In fact, all of his suggestions were implemented, even a freezer stocked with ice cream novelties. "The staff loved us and to this day the program stands out," he says. "People try to come here from other [county] departments for lunch. We do a $15 monthly payroll deduction and that goes to cover some costs. If someone signs up for the meal plan, they can come here as long as they're a county employee. We even have a courtyard off the dining room in the West County Detention Facility, which opened in 1991. We bought a barbecue grill and now we serve grilled items out there May through October."
Breakfast is self-serve continental fare; lunch is a blue-plate special of the day, perhaps southern fried chicken, garlic mashed potatoes with cream gravy and whole kernel corn with strawberry shortcake for dessert.
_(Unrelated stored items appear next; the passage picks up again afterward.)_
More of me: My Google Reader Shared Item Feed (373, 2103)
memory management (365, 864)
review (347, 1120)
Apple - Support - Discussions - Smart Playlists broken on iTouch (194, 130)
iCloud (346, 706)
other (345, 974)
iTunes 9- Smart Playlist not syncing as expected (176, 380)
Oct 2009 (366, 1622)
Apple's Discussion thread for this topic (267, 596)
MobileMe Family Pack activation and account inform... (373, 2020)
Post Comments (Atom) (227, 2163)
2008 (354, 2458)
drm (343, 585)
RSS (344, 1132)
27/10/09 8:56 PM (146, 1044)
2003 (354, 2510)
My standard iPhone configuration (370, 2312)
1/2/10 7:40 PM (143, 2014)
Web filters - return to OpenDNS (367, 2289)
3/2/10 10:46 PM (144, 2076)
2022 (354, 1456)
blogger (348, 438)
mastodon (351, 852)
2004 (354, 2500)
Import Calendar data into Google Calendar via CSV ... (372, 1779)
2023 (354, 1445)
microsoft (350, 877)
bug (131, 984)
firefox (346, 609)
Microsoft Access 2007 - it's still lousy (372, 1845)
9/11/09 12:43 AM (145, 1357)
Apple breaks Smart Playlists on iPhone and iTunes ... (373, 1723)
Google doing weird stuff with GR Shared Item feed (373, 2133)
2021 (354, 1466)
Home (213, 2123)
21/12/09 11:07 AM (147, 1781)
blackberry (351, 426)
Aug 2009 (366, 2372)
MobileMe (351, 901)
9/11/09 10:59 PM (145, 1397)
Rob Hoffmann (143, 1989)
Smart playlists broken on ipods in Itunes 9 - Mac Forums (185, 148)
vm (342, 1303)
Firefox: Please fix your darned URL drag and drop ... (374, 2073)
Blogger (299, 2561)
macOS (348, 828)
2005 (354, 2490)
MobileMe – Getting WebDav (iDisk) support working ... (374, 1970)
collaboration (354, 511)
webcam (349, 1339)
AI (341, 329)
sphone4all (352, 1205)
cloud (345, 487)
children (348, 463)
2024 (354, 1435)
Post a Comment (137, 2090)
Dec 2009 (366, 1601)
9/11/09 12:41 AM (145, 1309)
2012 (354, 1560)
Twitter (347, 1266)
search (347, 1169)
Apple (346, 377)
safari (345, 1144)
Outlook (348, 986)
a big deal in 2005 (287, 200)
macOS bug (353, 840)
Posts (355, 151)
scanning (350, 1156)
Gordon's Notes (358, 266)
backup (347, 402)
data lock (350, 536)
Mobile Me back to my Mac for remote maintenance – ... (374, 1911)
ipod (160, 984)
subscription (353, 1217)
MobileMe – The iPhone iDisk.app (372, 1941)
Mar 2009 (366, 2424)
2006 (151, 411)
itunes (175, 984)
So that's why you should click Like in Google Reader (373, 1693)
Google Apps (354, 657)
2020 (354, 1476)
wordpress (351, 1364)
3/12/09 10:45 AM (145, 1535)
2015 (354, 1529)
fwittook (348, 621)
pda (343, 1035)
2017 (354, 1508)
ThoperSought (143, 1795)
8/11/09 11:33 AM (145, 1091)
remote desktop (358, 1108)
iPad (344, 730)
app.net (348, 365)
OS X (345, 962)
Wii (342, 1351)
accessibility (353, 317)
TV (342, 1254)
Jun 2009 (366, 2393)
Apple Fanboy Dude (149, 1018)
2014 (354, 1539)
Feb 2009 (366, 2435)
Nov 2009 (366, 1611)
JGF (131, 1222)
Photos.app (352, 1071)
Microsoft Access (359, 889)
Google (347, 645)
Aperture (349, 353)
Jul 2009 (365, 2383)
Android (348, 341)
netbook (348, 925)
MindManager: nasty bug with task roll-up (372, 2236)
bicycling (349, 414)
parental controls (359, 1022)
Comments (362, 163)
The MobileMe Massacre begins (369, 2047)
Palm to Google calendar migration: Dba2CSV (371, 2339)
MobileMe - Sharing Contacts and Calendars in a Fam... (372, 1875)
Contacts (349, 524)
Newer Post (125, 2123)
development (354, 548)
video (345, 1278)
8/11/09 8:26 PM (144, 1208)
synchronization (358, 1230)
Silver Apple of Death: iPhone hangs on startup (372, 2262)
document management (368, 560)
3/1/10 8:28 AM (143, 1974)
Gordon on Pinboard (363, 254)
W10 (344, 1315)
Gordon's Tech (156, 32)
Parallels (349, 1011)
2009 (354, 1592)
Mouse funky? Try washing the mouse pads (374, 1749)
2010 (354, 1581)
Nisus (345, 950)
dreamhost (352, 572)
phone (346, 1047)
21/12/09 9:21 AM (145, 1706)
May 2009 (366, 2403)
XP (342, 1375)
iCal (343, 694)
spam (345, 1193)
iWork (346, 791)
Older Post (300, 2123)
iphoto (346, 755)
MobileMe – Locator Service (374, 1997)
A scratch-made soup of the day plus 22 additional options are available at the salad bar including sliced fresh fruit; an abundance of whole fruit is accessible 24 hours a day.
Dinner is identical to lunch since it serves different people on the evening shift. For the 3 a.m. "graveyard" shift, grab-and-go items are available from a reach-in cooler located in the dining room, along with cold cuts, bread, yogurt and an assortment of frozen meals.
"The total subsidy for staff meals is $125,000," Vickers points out, "but people are not allowed to leave the building until their shift is over, and working in corrections can be depressing and stressful." Approximately 400 staff meals are served each day at an average meal cost of $2.50. Overall, staff morale has gone way up and people are now "easier to manage," he reports.
A centralized plan: Vickers' efforts to improve inmate feeding coincided with these efforts. Meal volume across the three detention centers is approximately 2.2 million per year.
In 1987, each facility had its own menu. Almost immediately, he created one master menu and consolidated production in one kitchen. When the third jail, West County, came on line in 1991, its kitchen became the central production area.